I staggered back, horrified, watching as Luke’s jaw…stretched. It dropped lower and lower, joints cracking and popping like bones breaking under pressure. It didn’t stop. It was like watching someone unroll a rug—if that rug were made of a nightmare.
Harvest’s screams tore through the air as the fire snuffed out on his head. His wide eyes pleaded for life. He clawed at Luke’s arms, ripping through skin and muscle until blood ran freely—but Luke didn’t budge. He never loosened his grip.
My mate didn’t look like himself anymore. He didn’t even look like something from this world. His mouth hung impossibly low, unhinged beyond any natural anatomy—even worse than the banshee’s. I knew what he was about to do. My stomach turned, but I couldn’t look away.
Luke opened wider. His maw could have devoured a full-grown man.
And then he did.
Slowly.
The head went in first.

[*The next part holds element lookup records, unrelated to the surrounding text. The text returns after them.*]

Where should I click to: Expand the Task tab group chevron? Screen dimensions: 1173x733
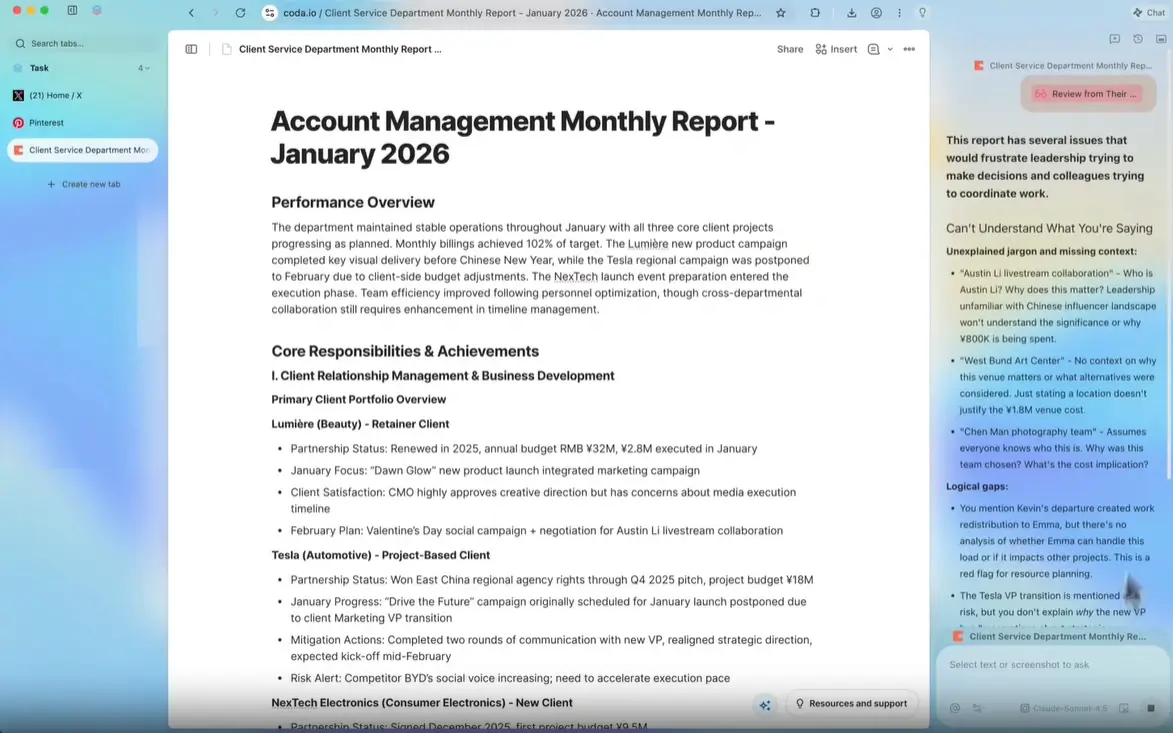148,68
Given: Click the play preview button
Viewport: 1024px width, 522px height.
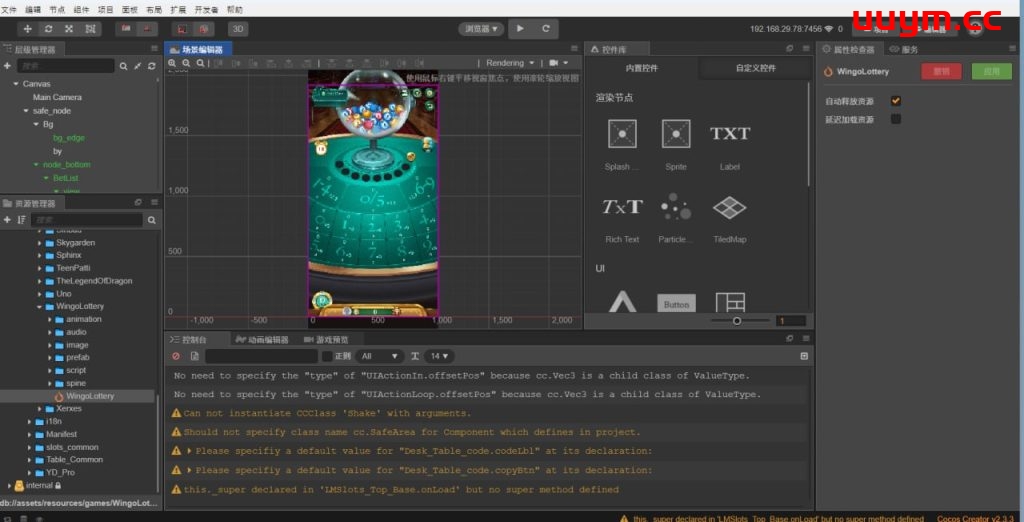Looking at the screenshot, I should [x=520, y=29].
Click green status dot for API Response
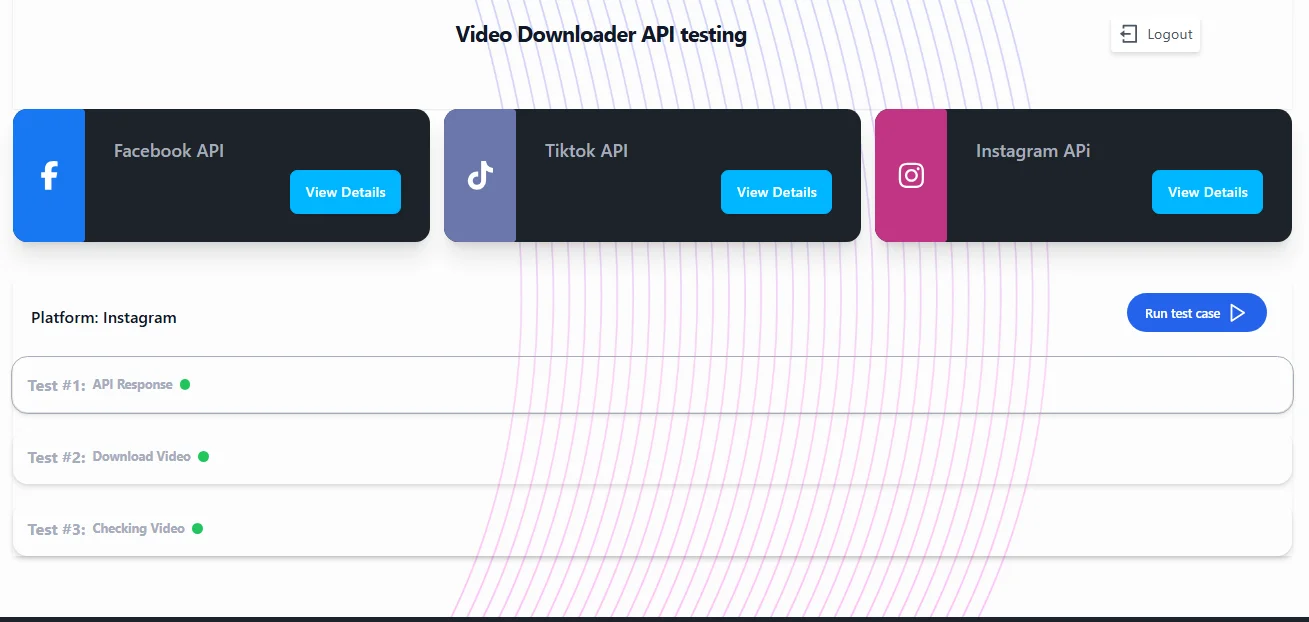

I could still hear Harvest’s screaming as he was consumed, inch by inch. And yet—Luke’s body didn’t move. His throat never bulged. His stomach didn’t distend. He wasn’t eating Harvest.
He was absorbing him.
That was the secret. That was why Harvest had kept a distance—he had known Luke could end him at any time. And now, he had.
When Harvest was fully gone, Luke’s eyes met mine, and my heart dropped. I took a step back, every cell in my body shrieking.
His mouth was still unhinged, hanging low like some eldritch thing clawed from the depths of a nightmare. A true monster, the kind mortals couldn’t survive meeting.
And then I flew backward.
A scream ripped from my throat as my legs flipped over my head. Wind whipped through my hair, my body twisting violently, completely out of control. I reached for anything to grab hold of—but there was nothing. Just air. Some kind of magic? I didn’t know. Only that something had flung me hard.
“What’s happening?” Maureen’s voice rang somewhere distant, panicked and small.
With terrifying force, I was thrown onto my knees.
No—forced.
An unseen pressure slammed me down, holding me in place. My arms stretched outward at my sides, unmoving. I tried to drop them, tried to move—anything—but it was no use. I couldn’t do anything but see.
And I saw my siblings—each of them dropped, one by one—forced into the same unnatural pose.